* _Prompt_: Please give back only the lines below from the one containing "You are a GUI" to the one containing "Task: Click the report Search input field", each repeated word for word, both ends included.

* _Supplied entries_:
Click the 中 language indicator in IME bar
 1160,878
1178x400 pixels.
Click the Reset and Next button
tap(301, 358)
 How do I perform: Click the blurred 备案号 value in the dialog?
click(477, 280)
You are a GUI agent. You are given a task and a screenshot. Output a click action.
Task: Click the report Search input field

==

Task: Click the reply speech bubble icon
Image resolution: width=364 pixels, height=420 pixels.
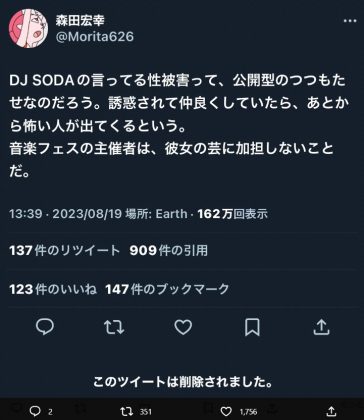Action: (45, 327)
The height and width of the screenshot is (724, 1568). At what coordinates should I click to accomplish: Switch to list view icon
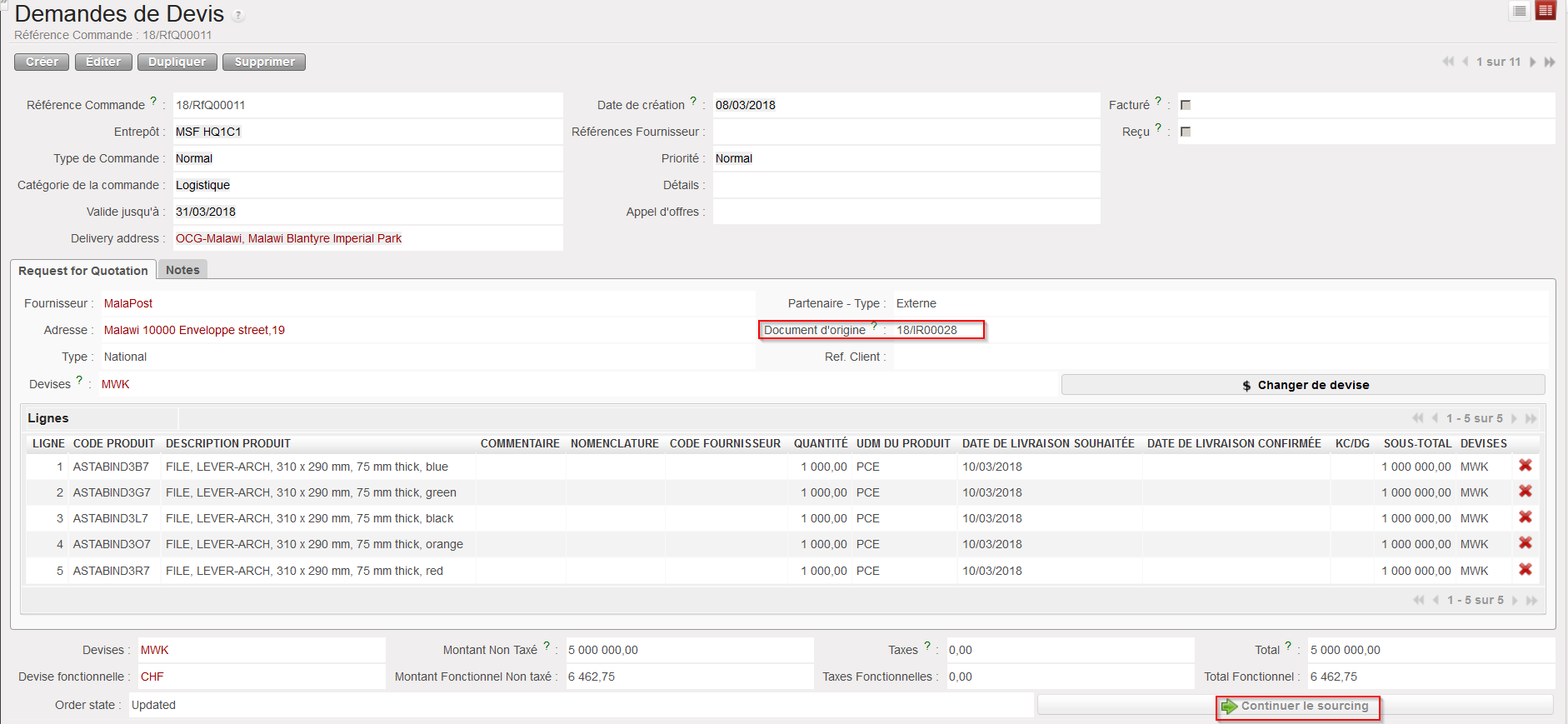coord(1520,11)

--

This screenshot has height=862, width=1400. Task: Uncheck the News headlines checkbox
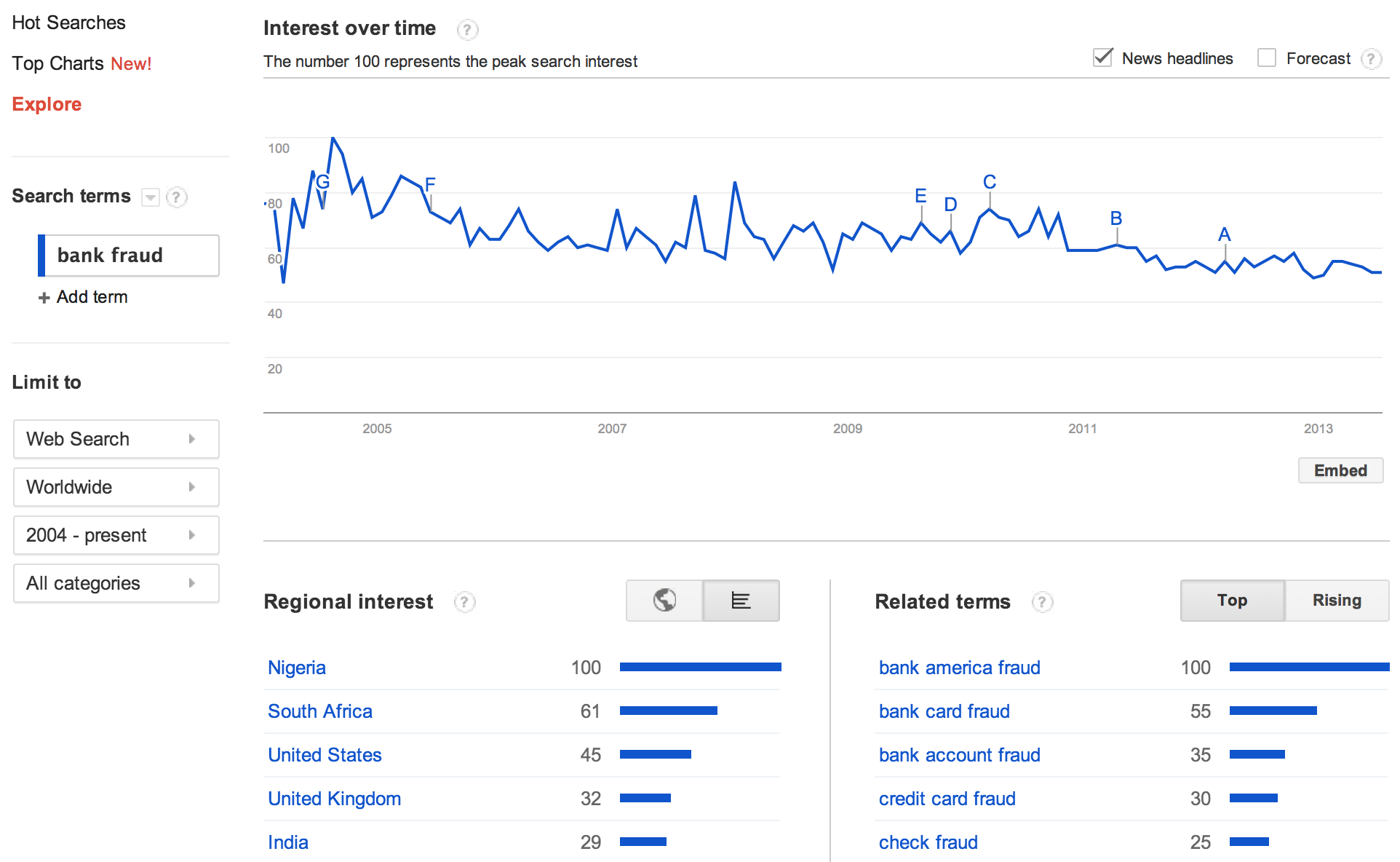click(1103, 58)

* _Reply to the task_:
You are a GUI agent. You are given a task and a screenshot. Output a click action.
Task: Click the report Search input field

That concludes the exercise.